Leesburg council members appear divided over the proposed development.
Councilwoman Suzanne Fox supports it. “The plans for Graydon would be a boon for the town economically,” she said. “Additionally, the revenue the town would stand to gain by offering increased sewer service would probably defray some of the loss that the town will most likely experience from losing the JLMA to Loudoun Water.”
Fox has received more than $23,000 from Gregory for her political campaigns, according to the Virginia Public Access Project. The Leesburg councilwoman is currently running for the state Senate's 33rd District seat.
Mayor Kelly Burk is uncertain how the development would affect Leesburg and Loudoun County.
“My concerns center around the fact that this is a Rural Policy Area, and we’ve been chipping away at it,” she said. “I think we need to honor the fact that this is zoned for rural activities and not housing.”
While lawsuits simmer and fingers point, Graydon Manor itself remains a grand, if dilapidated, rural Loudoun property. The clapboard water tower looks like a fairy-tale lighthouse, and the manor rests like a Southern estate at the end of a tree-lined drive.
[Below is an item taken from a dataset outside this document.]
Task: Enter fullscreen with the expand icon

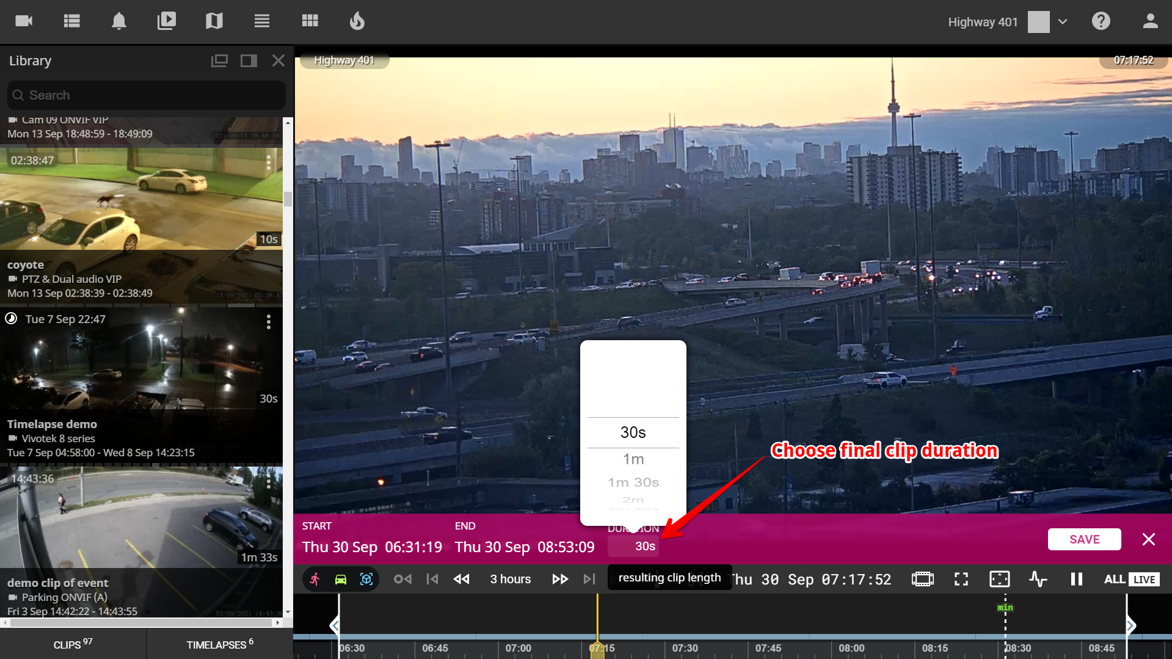Action: point(961,579)
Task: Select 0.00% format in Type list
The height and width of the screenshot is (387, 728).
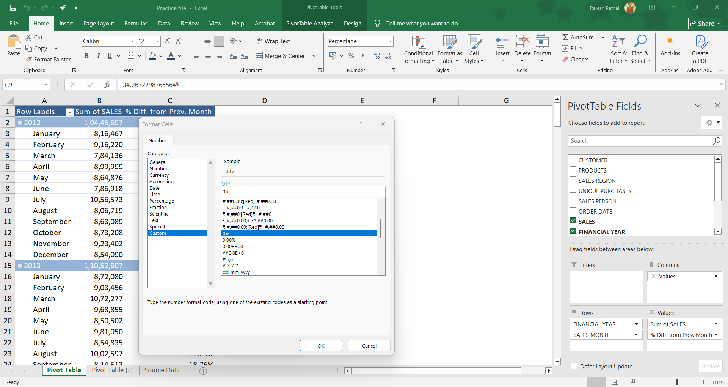Action: click(x=229, y=240)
As Gregory walks through the manor house, littered with construction equipment, he describes how attractive the property could be as an event venue: suites for bridal parties upstairs, an upscale bar for the brewery. He passes campaign signs for Fox and commonwealth's attorney candidate Nicole Wittmann (R) that lean against the walls. Gregory, however, has given more than $100,000 to candidates on both sides of the political aisle – including $2,000 to Randall and $20,000 to Del. John Bell (D-87th), who is running for the state Senate's 13th District seat.
Gregory says if his current plans don’t work, he might turn the property into a dog kennel, a project approved by the Board of Supervisors in 2018, or a skeet shooting range. But the co-housing project is his top choice.
“I would love to start construction tomorrow morning,” he said.
Gregory reaches the main staircase at the front of the house. The wood and wrought-iron railings seem to defy the decades, floating to the second floor without a missing rung. In spite of crumbling plaster and abused hardwood flooring, the building has the potential to be lovely once again.
Just what kind of place it becomes, though, is uncertain—as is the future of rural Loudoun.